This is one of my favorite lessons in the workbook. I truly believe that it encapsulates several core ideas that are essential to practicing A Course in Miracles. We are the one with the power. We exercise the power by choosing to think differently. Changing our thoughts changes what we see, or perceive. And the result? Peace. That’s the Course in a nutshell.
I spent the night in a hospital. I arrived late, after a long day, and I stayed up for about nine hours sitting by my father’s bed. I hate hospitals. They make me feel powerless. They’re like bland bureaucracies with the power of life and death. I feel depersonalized and threatened when I am in them. And that’s on top of worrying about whomever I’m there to support or help.
I respond generally with rage-like fantasies that are scary and embarrassing and silly. It’s like part of my mind has to compensate for the fear and to do so it imagines me – the physical me – as being bigger and badder than a hospital ever could be. It’s crazy.
But I have to do better than that – or I want to – because I am needed in that situation and I do not help anybody – not my father, not myself, not my siblings or my mother, not the dedicated staff – nobody – if I am crazy and sullen and paranoid.
Lesson 34 was a beautiful antidote, even if highly annoying at times.
I began practicing it at about 3 a.m. while my father slept. The room was tiny and the chair was hard but it was a fine and mellow meditation.
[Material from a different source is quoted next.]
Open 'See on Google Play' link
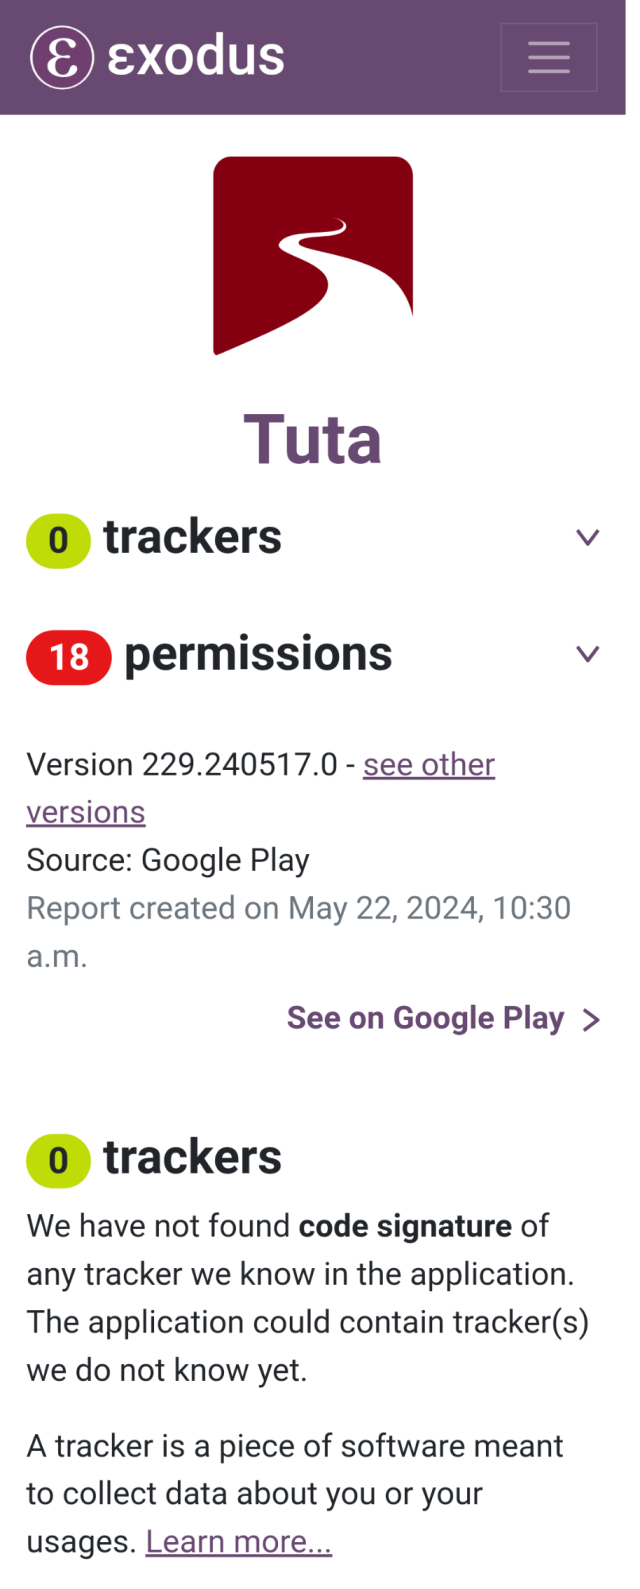The height and width of the screenshot is (1589, 640). point(425,1018)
I read the lesson by the light of my cell phone, then closed my eyes. I found that my mind followed the previous lessons – I am not the victim of the world I see because I have invented the world I see. There is another way of looking at the world. I could see peace instead of this.
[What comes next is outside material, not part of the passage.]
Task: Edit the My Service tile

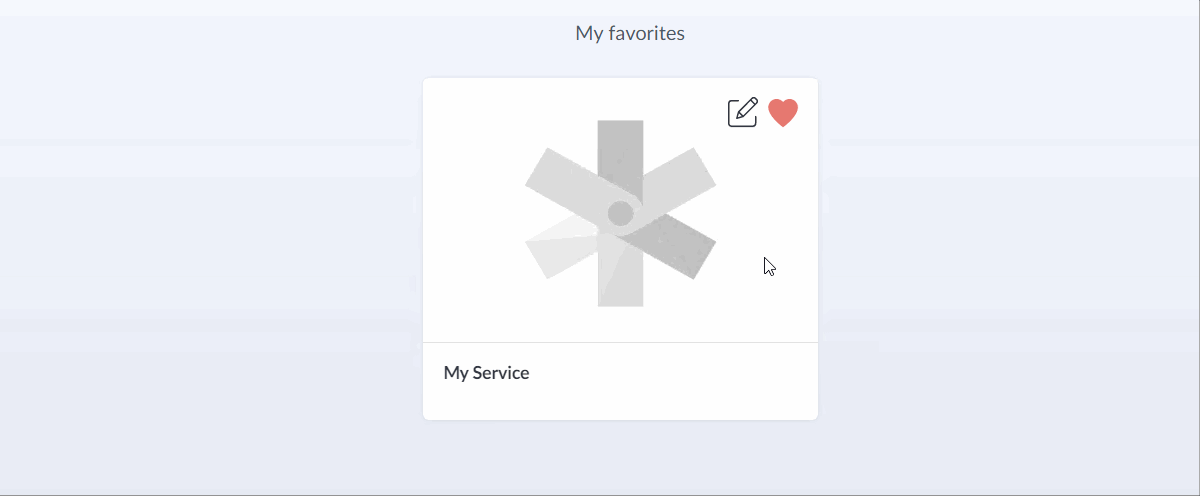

I’ll tell you something else, too. Perhaps because it was quiet and dark, perhaps because it was an unusual and intense situation, but I broke the “rules” a little bit. I did the five minute meditation – because I fully recognize and accept the truth that peace is an inside job, an internal matter and the external world merely reflects that internal condition – but when it was over I opened my eyes and kept going. I’d look at the hospital bed. I could see peace instead of this. The cord you yank to call the nurses? I could see peace instead of this. The concrete garage blocking my view out the window? I could see peace instead of this.
Then I applied it to sounds. That beeping from the saline drip? I could see peace instead of this. The snoring two doors down? I could see peace instead of this. The doctor telling a joke?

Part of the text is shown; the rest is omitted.